- _Extracted information_:
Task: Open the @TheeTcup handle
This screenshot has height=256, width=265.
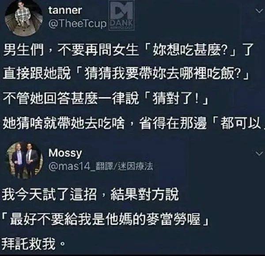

...

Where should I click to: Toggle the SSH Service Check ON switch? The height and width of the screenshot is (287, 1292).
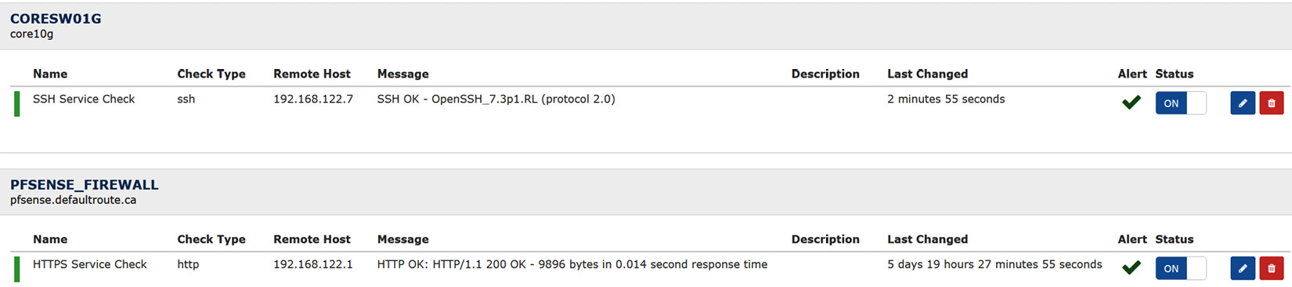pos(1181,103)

...

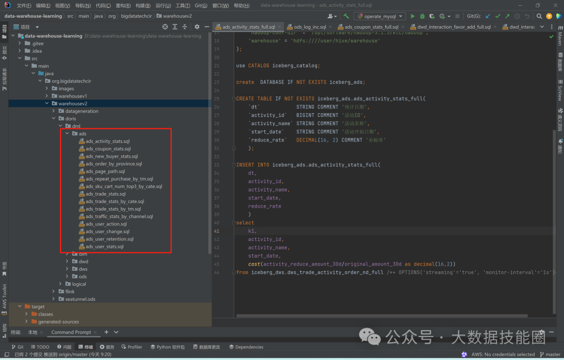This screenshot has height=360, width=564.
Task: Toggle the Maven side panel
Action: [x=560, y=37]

- _Problem to solve_:
Set down exactly the lines of the data above, beginning with the line that has "Task: Open the @TheeTcup handle" and ending with the line that has "This screenshot has height=256, width=265.", and no others.

- _Written response_:
Task: Open the @TheeTcup handle
This screenshot has height=256, width=265.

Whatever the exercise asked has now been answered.